→ WHAT YOU HAVE TO DO: Your task is to print all of the entries exactly, though the pictures should not be included.

→ SUPPLIED ENTRIES:

★ ★ ★ ★ ★ ★ ★

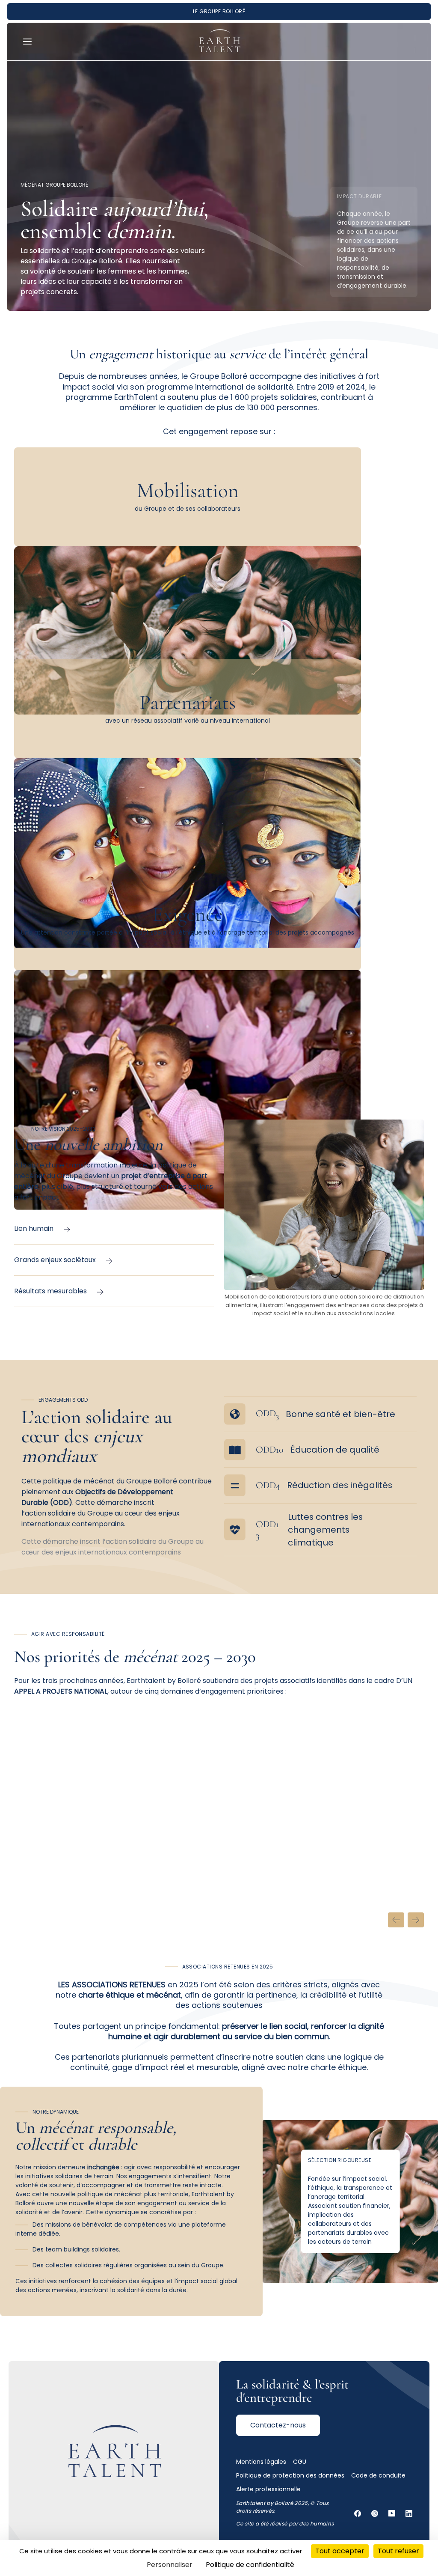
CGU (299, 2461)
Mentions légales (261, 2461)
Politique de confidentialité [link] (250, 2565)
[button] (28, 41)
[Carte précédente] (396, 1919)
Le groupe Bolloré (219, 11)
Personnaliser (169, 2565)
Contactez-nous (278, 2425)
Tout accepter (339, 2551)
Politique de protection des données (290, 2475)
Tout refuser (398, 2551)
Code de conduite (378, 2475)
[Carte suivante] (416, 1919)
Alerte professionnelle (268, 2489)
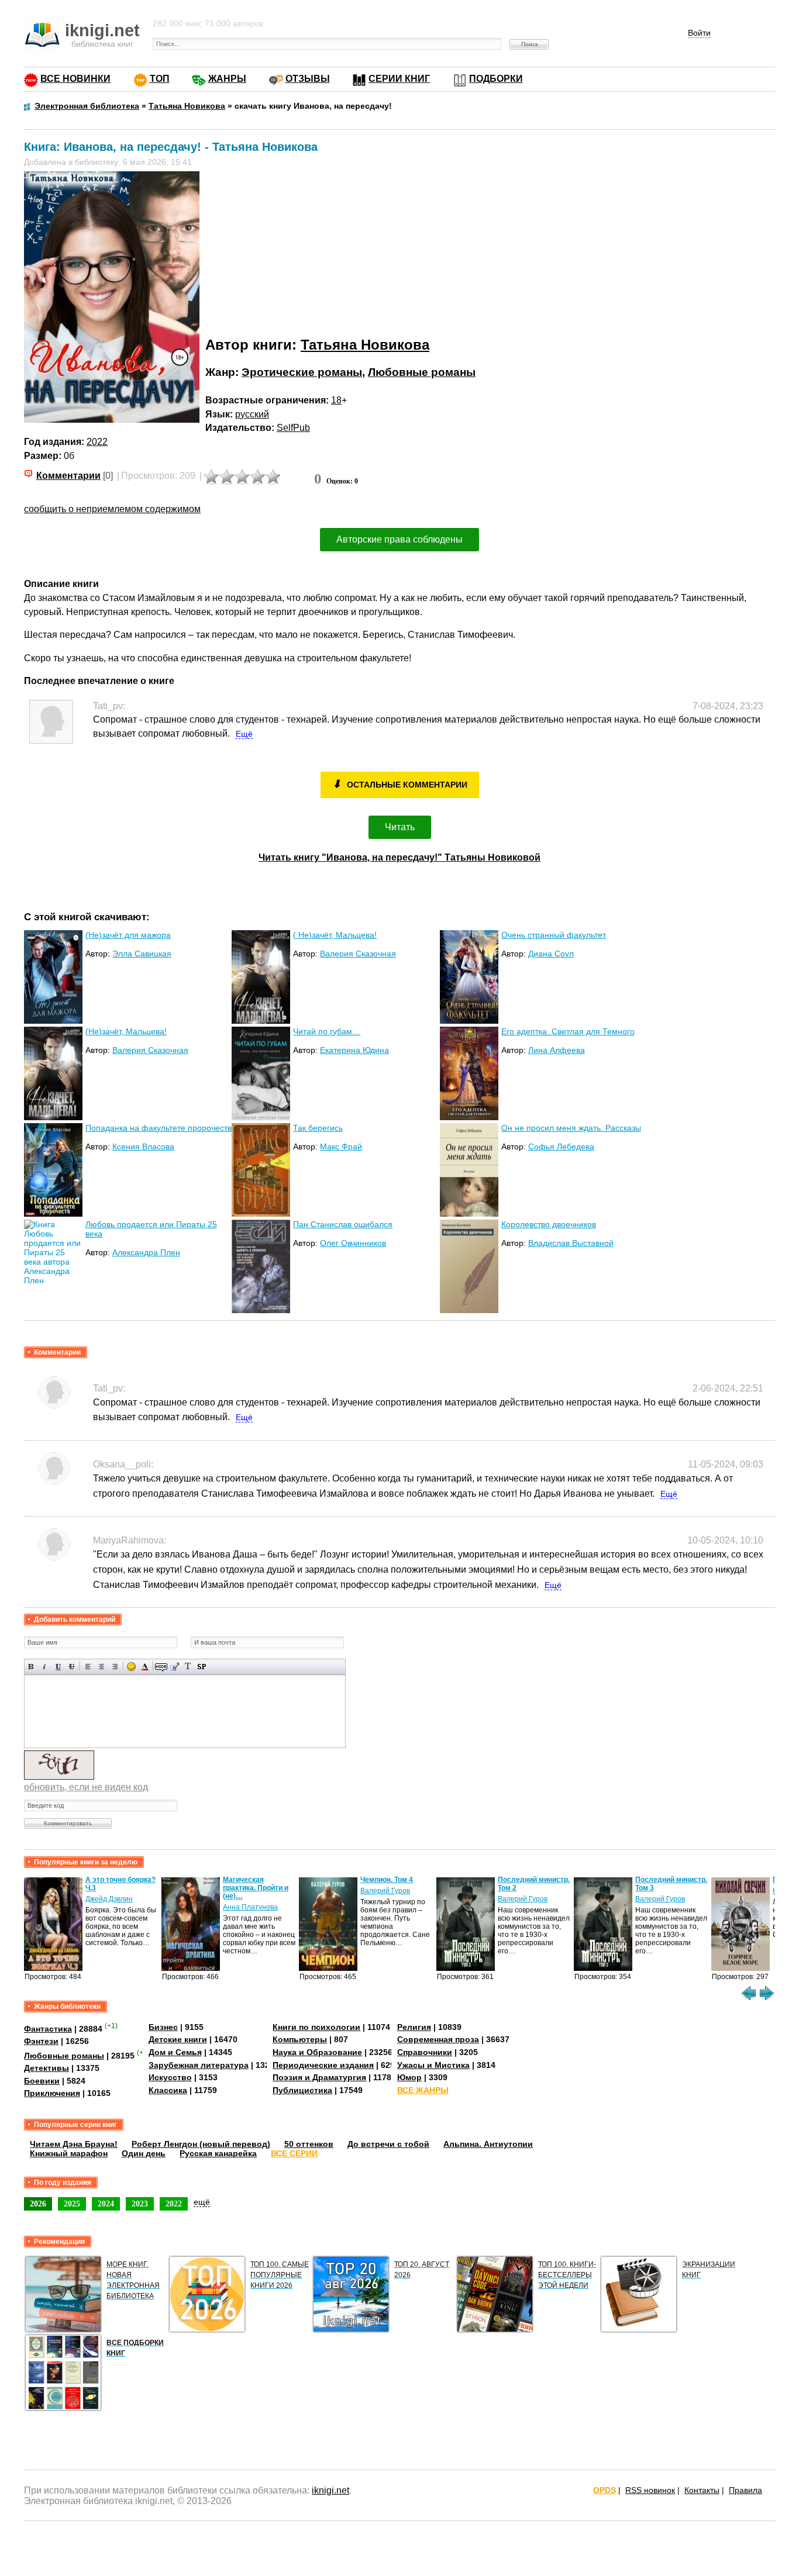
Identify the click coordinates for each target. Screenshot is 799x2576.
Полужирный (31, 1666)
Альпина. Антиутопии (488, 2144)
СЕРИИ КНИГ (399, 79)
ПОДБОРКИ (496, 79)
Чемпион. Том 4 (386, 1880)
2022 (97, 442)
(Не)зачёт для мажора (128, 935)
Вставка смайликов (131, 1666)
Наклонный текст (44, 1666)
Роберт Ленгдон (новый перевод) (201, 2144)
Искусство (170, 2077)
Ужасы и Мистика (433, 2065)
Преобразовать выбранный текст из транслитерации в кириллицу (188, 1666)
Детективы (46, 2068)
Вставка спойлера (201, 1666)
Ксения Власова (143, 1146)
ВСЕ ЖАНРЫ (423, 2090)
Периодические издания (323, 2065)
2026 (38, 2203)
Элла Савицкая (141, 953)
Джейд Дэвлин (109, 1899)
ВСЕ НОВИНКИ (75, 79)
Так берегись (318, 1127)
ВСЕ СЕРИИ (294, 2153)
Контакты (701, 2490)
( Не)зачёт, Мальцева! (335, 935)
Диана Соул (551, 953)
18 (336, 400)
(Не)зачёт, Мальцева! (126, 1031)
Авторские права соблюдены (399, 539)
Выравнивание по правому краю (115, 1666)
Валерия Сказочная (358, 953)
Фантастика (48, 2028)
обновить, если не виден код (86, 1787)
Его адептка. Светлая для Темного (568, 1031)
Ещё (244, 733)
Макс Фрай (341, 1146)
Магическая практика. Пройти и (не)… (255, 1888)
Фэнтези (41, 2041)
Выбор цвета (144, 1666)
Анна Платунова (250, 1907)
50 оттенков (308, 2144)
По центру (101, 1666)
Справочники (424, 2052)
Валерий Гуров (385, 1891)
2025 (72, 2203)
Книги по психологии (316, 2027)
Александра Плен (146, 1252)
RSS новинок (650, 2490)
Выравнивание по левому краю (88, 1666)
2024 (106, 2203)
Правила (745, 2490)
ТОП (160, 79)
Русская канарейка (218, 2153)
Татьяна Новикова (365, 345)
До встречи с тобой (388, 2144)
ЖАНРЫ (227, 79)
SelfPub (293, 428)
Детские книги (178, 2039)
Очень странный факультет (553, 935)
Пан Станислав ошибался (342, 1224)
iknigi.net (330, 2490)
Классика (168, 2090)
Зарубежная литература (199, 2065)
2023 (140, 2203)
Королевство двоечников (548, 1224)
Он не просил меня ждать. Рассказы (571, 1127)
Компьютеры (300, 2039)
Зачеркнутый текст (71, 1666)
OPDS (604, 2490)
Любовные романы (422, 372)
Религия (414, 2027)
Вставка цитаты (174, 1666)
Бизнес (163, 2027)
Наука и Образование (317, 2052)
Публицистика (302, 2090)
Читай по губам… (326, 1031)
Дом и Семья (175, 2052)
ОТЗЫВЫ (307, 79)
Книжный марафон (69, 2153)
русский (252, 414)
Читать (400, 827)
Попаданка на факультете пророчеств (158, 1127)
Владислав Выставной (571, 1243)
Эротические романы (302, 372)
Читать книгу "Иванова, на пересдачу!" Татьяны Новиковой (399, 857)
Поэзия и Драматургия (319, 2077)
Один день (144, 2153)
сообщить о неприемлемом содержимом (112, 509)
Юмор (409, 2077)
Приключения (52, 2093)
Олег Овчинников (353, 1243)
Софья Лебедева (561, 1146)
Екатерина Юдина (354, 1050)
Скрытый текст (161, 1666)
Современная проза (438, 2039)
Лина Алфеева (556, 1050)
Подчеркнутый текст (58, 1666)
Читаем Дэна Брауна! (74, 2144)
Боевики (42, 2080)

★ ★ ★ ★ ★ ★ ★

→ SOLUTION:
CGU (299, 2461)
Mentions légales (261, 2461)
Politique de confidentialité [link] (250, 2565)
[button] (28, 41)
[Carte précédente] (396, 1919)
Le groupe Bolloré (219, 11)
Personnaliser (169, 2565)
Contactez-nous (278, 2425)
Tout accepter (339, 2551)
Politique de protection des données (290, 2475)
Tout refuser (398, 2551)
Code de conduite (378, 2475)
[Carte suivante] (416, 1919)
Alerte professionnelle (268, 2489)
Identify the click coordinates for each target. Screenshot is 799x2576.
Полужирный (31, 1666)
Альпина. Антиутопии (488, 2144)
СЕРИИ КНИГ (399, 79)
ПОДБОРКИ (496, 79)
Чемпион. Том 4 (386, 1880)
2022 (97, 442)
(Не)зачёт для мажора (128, 935)
Вставка смайликов (131, 1666)
Наклонный текст (44, 1666)
Роберт Ленгдон (новый перевод) (201, 2144)
Искусство (170, 2077)
Ужасы и Мистика (433, 2065)
Преобразовать выбранный текст из транслитерации в кириллицу (188, 1666)
Детективы (46, 2068)
Вставка спойлера (201, 1666)
Ксения Власова (143, 1146)
ВСЕ ЖАНРЫ (423, 2090)
Периодические издания (323, 2065)
2026 (38, 2203)
Элла Савицкая (141, 953)
Джейд Дэвлин (109, 1899)
ВСЕ НОВИНКИ (75, 79)
Так берегись (318, 1127)
ВСЕ СЕРИИ (294, 2153)
Контакты (701, 2490)
( Не)зачёт, Мальцева! (335, 935)
Диана Соул (551, 953)
18 (336, 400)
(Не)зачёт, Мальцева! (126, 1031)
Авторские права соблюдены (399, 539)
Выравнивание по правому краю (115, 1666)
Валерия Сказочная (358, 953)
Фантастика (48, 2028)
обновить, если не виден код (86, 1787)
Его адептка. Светлая для Темного (568, 1031)
Ещё (244, 733)
Макс Фрай (341, 1146)
Магическая практика. Пройти и (не)… (255, 1888)
Фэнтези (41, 2041)
Выбор цвета (144, 1666)
Анна Платунова (250, 1907)
50 оттенков (308, 2144)
По центру (101, 1666)
Справочники (424, 2052)
Валерий Гуров (385, 1891)
2025 (72, 2203)
Книги по психологии (316, 2027)
Александра Плен (146, 1252)
RSS новинок (650, 2490)
Выравнивание по левому краю (88, 1666)
2024 (106, 2203)
Правила (745, 2490)
ТОП (160, 79)
Русская канарейка (218, 2153)
Татьяна Новикова (365, 345)
До встречи с тобой (388, 2144)
ЖАНРЫ (227, 79)
SelfPub (293, 428)
Детские книги (178, 2039)
Очень странный факультет (553, 935)
Пан Станислав ошибался (342, 1224)
iknigi.net (330, 2490)
Классика (168, 2090)
Зарубежная литература (199, 2065)
2023 (140, 2203)
Королевство двоечников (548, 1224)
Он не просил меня ждать. Рассказы (571, 1127)
Компьютеры (300, 2039)
Зачеркнутый текст (71, 1666)
OPDS (604, 2490)
Любовные романы (422, 372)
Религия (414, 2027)
Вставка цитаты (174, 1666)
Бизнес (163, 2027)
Наука и Образование (317, 2052)
Публицистика (302, 2090)
Читай по губам… (326, 1031)
Дом и Семья (175, 2052)
ОТЗЫВЫ (307, 79)
Книжный марафон (69, 2153)
русский (252, 414)
Читать (400, 827)
Попаданка на факультете пророчеств (158, 1127)
Владислав Выставной (571, 1243)
Эротические романы (302, 372)
Читать книгу "Иванова, на пересдачу!" Татьяны Новиковой (399, 857)
Поэзия и Драматургия (319, 2077)
Один день (144, 2153)
сообщить о неприемлемом содержимом (112, 509)
Юмор (409, 2077)
Приключения (52, 2093)
Олег Овчинников (353, 1243)
Софья Лебедева (561, 1146)
Екатерина Юдина (354, 1050)
Скрытый текст (161, 1666)
Современная проза (438, 2039)
Лина Алфеева (556, 1050)
Подчеркнутый текст (58, 1666)
Читаем Дэна Брауна! (74, 2144)
Боевики (42, 2080)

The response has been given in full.